Arkansas is a right-to-work state and does not have as strong of a teacher union presence as California and other non right-to-work states. Still, Arkansas does have laws in place about teacher tenure, dismissal procedures, and layoffs. Below are the Arkansas laws that are analogous to the three laws struck down in California:
  • Tenure: In Arkansas, tenure is called “non-probationary” status and is typically granted after three consecutive years of teaching. The law does not require that teacher effectiveness be demonstrated in order to grant a teacher with non-probationary status. Once granted, non-probationary status is considered a property right.
  • Teacher Dismissal: Two laws are important for understanding dismissal procedures in Arkansas: The Arkansas Teacher Fair Dismissal Act of 1983 and Act 1209 passed in 2011.

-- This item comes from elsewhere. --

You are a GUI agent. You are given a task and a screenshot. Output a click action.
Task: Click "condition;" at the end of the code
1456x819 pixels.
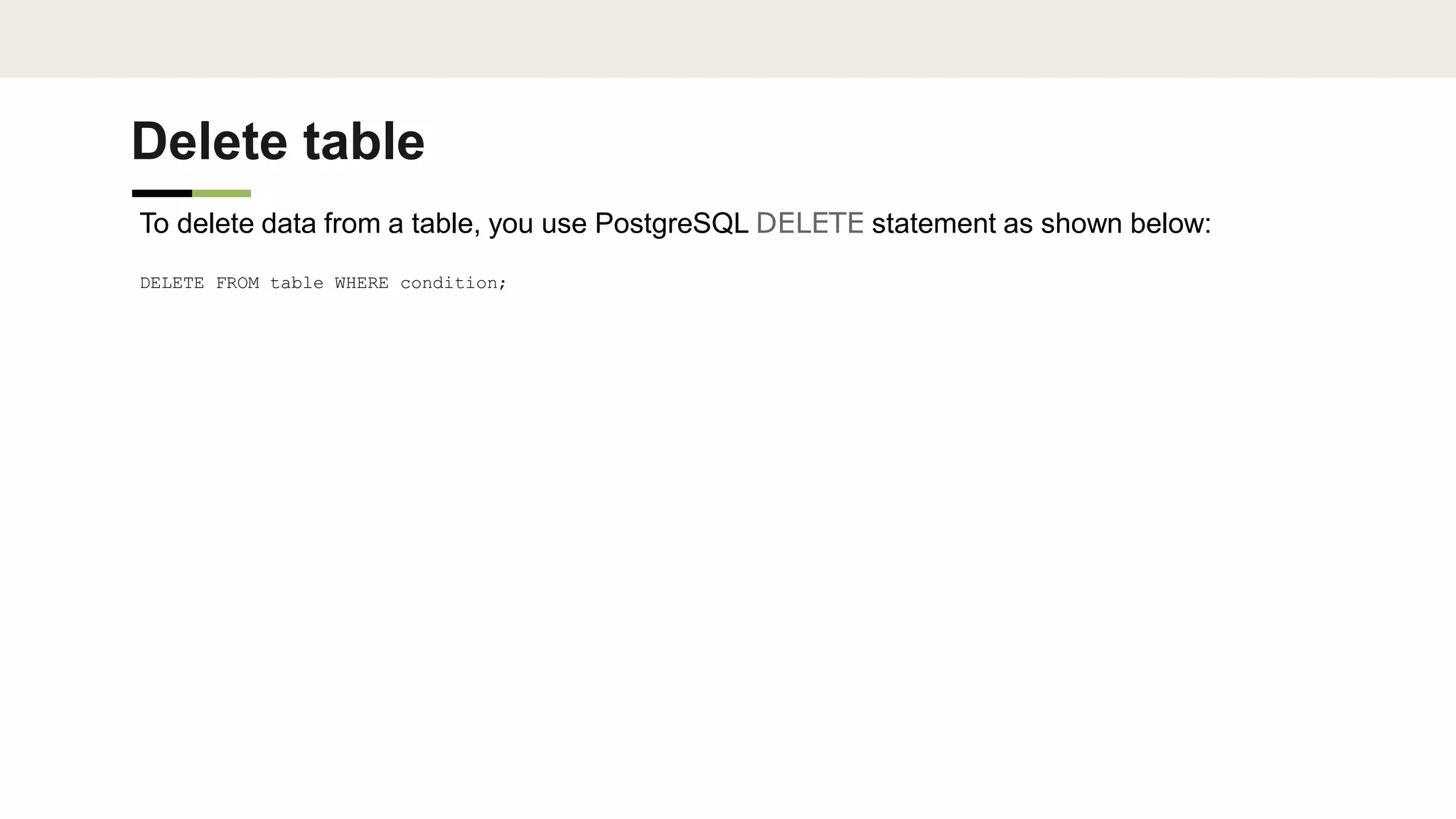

  1. The Arkansas Teacher Fair Dismissal Act of 1983 states that a teacher can be dismissed for “incompetent performance” as defined by the district. The teacher dismissal process can take up to 60 days from start to finish, not including the remediation process.
  2. The procedures for dismissal recently changed when Act 1209 was passed in 2011, established the Teacher Evaluation and Support System (TESS). A teacher who is rated as “unsatisfactory” is placed in “intensive support status” for a period of no longer than one school year and given specific goals and tasks (though the can “intensive support status” period can be extended if a teacher is making documented progress). If the teacher does not meet their goals, the superintendent shall recommend termination or nonrenewal of the teacher’s contract.
  • Last-In, First-Out: State law requires “each district to have a written policy on reduction in force based upon objective criteria for a layoff and recall of teachers. State policy is silent on whether or not instructional effectiveness, if measured objectively, can be used in layoff and reduction-in-force procedures.”
As can be seen, the teacher protection laws in Arkansas are not as restrictive as the ones in California that were challenged by the Vergara case, so we would not expect Arkansas to be a likely candidate for a lawsuit spurred by Vergara.
TESSIn Arkansas, the recent passage of Act 1209, which established TESS, seems to be a step in the right direction in terms of identifying, remediating, and, when necessary, dismissing ineffective teachers. As always, laws can only do so much; the real test will come in how TESS is implemented when it is used for the first time on a non-pilot basis during the 2014-15 school year.